Book by Lyon Sprague de Camp

Lands Beyond is a study of geographical myths by L. Sprague de Camp and Willy Ley, first published in hardcover by Rinehart in 1952, and reissued by Barnes & Noble in 1993. It has been translated into French, Spanish, Portuguese, and Italian. It was the winner of the 1953 International Fantasy Award for nonfiction.

==Contents==
- Introduction
- Chapter I. The Land of Longing
- Chapter II. The Long Homecoming
- Chapter III. The Fabulous Feast
- Chapter IV. The Sea of Sindbad
- Chapter V. The Land of Prester John
- Chapter VI. The Mislaid Tribes
- Chapter VII. The Great Dream
- Chapter VIII. The Western Ocean
- Chapter IX. Golden Men and Amazons
- Chapter X. The Shape of the Earth
- Epilogue
- Bibliography
- Index

==Reception==
New York Times columnist Charles Poore placed Lands Beyond on his annual list of books recommended for Christmas giving.

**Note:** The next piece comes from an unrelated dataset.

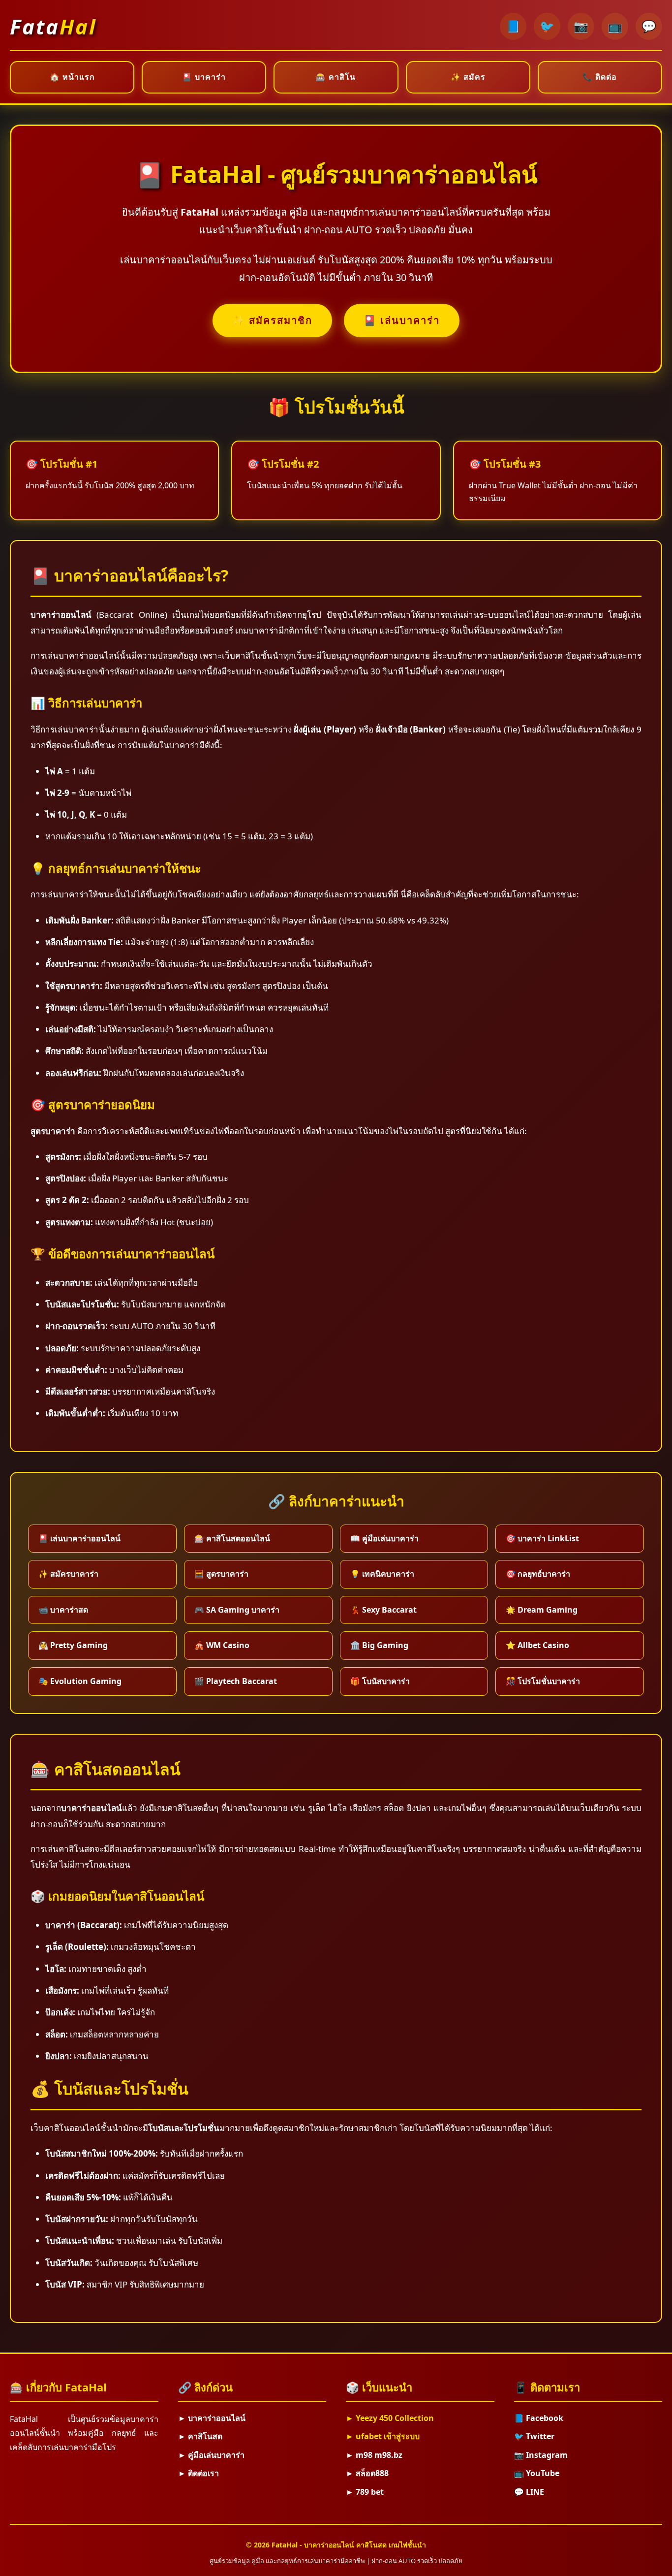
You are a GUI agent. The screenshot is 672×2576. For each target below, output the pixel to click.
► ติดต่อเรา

Kirkus Reviews recommended it as "a zestful geographical round-up which combines fact, legend and literature in equally interested parts".

Boucher and McComas praised the book, saying it was "written with scholarly authority, literary grace, and an amusedly tolerant exposition of error, to make one of the season's most enjoyable items." New Worlds reviewer Leslie Flood described it as “fascinating”. Weird Tales commended Lands Beyond to its audience, saying de Camp and Ley "ably treated" their subjects "for reader enjoyment". George O. Smith wrote that it was "a book good for the younger and more impressionable to read, because it reduces to the realm of practicality many of the fabulous mysteries of the past, thus stripping the glamorous Long-Ago of its false superiority".